Friday, 5 September 2008

The Stump

There's an old deciduous stump in Drumboe that demands that I photograph it on each visit. It's covered in lichens and mosses, with visits from occasional fungi, including the wonderful 'Jelly Tooth' that I might see there again soon. Here is a small (15cm.) fragment:

It's the kind of environment that draws you right into it. "You have to get down to its level", as a good friend told me (you know who you are).

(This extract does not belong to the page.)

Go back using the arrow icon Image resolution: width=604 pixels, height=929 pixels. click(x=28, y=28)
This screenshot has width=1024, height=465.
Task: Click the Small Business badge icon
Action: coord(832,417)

I made another image, so that I can point out the various species:

1) and 4) Polytrichum commune - one of the 'Hair Cap' mosses.

2) Cladonia fimbriata - a lichen.

3) Pleurozium schreberi - a moss.

5) Cladonia portentosa - a 'Reindeer Lichen'.

6) A Birch seedling.

There will be more that I can't make out from the pictures.


Here's a close-up of the Cladonia portentosa:


Incidentally, this is a perfect example of lichens getting on with their work. The stump started off as clean dead wood and lichens (not Cladonias: they come later) colonised it, converting the wood into poor, thin, soil. The mosses need hardly any soil, so they come in after the lichens and then they, too die off and leave more organic material behind them. Eventually the soil is sufficient for a tree to take root above the old stump. I don't know how old the stump is (perhaps 20 years?), but the sequence of events is classic: Lichens are the pioneers, lower plants follow in and higher-order plants arrive last. Without lichens there is nothing. The same process takes place on rocks (and gravestones) but the process takes slightly longer.

2 comments:

Gill said...

Lovely - I like the idea of labelling the pic like that.

What is the pan-scrubber lichen (and if that's the Cladonia what's the cup-on-a-stalk one?).

Wish we had tree stump communities like that...

Leif said...

Hi Stuart,

Number 1 and 4 is not Polytrichum commune (not a 'Hair Cap' moss at all, actually) it's a Dicranum species.
Number 3 is not Pleurozium schreberi, it's Rhytidiadelphus loreus.